Bayesian inference phylogenetic trees of Leishmania spp. using the RNA polymerase subunit II (a), 18S (b) and kDNA (c).
Posterior probability (PP) values lower than 0.6 are not shown. Node circle size and color are proportional to the PP. Created in BioRender. Mora, J. (2026) https://BioRender.com/is02atg.
Fig 3.
Global-fit and event-based cophylogenetic analysis between Leishmania spp. and its annotated vertebrate hosts including L. gymnodactyli association.
A. Tanglegram showing host-parasite associations according to GenBank metadata. B. Procrustean superimposition plot between the principal coordinates derived from patristic distances of the RNA Polymerase II of Leishmania spp. and their vertebrate host phylogenies. Each parasite and host are denoted as circles and arrow heads, respectively. Leishmania spp. are color coded according to the subgenus. Close host and parasite positions in the PCo may indicate cophylogenetic associations C. Contribution of each Leishmania-vertebrate host link to the global phylogenetic congruence. Each bar represents the squared residual of each association and are color-coded according to the Leishmania subgenus. Error bars correspond to 95% confidence intervals of the squared residuals. The median squared residual is indicated as a dotted line. Asterisks at the top of each bar represent a significant ParaFitLink1 value and daggers to significant ParaFitLink2 values. Squared residual values lower than the median squared value suggests cophylogenetic congruence between that host-parasite association. D. Coevolutionary reconstruction of the host (black lines) and parasite (blue lines) phylogenies with the lowest global cost according to eMPRess. Values in top of nodes correspond to the support of the predicted event. E. Total cost distribution of random solutions. Created in BioRender. Mora, J. (2026) https://BioRender.com/is02atg.
Table 1.
Summary of statistics of the global fit and event-based methods for the analysis of coevolution between Leishmania spp. and its vertebrate and invertebrate hosts.
Fig 4.
Global-fit and event-based cophylogenetic analysis between Leishmania spp. and its invertebrate hosts.

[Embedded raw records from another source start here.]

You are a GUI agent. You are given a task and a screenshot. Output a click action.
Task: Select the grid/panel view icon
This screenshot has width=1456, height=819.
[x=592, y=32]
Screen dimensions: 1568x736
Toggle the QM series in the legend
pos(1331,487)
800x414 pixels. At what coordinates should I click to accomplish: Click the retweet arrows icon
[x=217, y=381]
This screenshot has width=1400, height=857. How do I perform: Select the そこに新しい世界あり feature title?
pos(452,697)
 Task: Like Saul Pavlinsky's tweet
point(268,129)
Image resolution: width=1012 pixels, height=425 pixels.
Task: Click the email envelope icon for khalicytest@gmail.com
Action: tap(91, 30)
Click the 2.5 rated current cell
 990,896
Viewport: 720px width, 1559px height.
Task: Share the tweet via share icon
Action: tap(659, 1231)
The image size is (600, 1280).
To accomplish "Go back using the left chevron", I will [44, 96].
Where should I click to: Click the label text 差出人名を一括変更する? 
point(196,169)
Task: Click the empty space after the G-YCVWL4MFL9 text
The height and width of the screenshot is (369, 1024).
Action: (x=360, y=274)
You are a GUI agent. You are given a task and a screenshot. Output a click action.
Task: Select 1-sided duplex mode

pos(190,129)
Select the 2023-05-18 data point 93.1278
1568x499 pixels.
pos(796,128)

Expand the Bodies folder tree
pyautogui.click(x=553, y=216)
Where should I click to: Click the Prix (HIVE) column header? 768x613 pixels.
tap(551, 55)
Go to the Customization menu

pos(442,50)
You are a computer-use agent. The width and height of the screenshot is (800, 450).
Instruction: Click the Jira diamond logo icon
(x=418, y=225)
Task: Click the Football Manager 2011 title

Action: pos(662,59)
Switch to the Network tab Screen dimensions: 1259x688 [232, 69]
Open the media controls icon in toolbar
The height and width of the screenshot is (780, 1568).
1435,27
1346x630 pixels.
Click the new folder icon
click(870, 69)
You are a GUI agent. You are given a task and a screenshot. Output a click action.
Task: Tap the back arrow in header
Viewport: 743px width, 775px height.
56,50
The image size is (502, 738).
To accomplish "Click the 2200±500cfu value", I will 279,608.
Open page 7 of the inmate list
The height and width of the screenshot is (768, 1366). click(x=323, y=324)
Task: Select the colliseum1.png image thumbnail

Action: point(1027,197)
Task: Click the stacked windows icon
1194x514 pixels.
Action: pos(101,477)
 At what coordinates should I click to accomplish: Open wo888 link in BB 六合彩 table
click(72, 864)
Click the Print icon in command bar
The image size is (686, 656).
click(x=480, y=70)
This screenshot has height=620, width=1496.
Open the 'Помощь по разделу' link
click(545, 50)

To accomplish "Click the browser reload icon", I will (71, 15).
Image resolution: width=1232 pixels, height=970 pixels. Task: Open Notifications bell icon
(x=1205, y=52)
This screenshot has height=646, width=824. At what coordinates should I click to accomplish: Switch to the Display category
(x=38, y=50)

A. Tanglegram showing possible host-parasite associations according to the literature. B. Procrustean superimposition plot between the principal coordinates derived from patristic distances of the RNA Polymerase II of Leishmania spp. and their invertebrate host phylogenies. Each parasite and host are denoted as circles and arrow heads, respectively. Leishmania spp. are color coded according to the subgenus. Close host and parasite positions in the PCo may indicate cophylogenetic associations C. Contribution of each Leishmania-invertebrate host link to the global phylogenetic congruence. Each bar represents the squared residual of each association and are color-coded according to the Leishmania subgenus. Error bars correspond to 95% confidence intervals of the squared residuals. The median squared residual is indicated as a dotted line. Asterisks at the top of each bar represent a significant ParaFitLink1 value and daggers to significant ParaFitLink2 values. Squared residual values lower than the median squared value suggests cophylogenetic congruence between that host-parasite association. D. Coevolutionary reconstruction of the host (black lines) and parasite (blue lines) phylogenies with the lowest global cost obtained with Jane taking into consideration different Leishmania spp. isolates when having multi-host parasites. Values on top of nodes correspond to the support of the predicted event E. Total cost distribution of random solutions obtained with Jane. Red dotted line indicated the cost of the analyzed solution. Animal icons were created with Biorender.com.
Fig 5.
Supercontinent or Multiple origin hypothesis on the origin of the genus Leishmania according to the results obtained in this research, and previous observations made by Steverding (53), Harkins, Schwartz (21), Akhoundi, Kuhls (12) and Momen and Cupolillo (24).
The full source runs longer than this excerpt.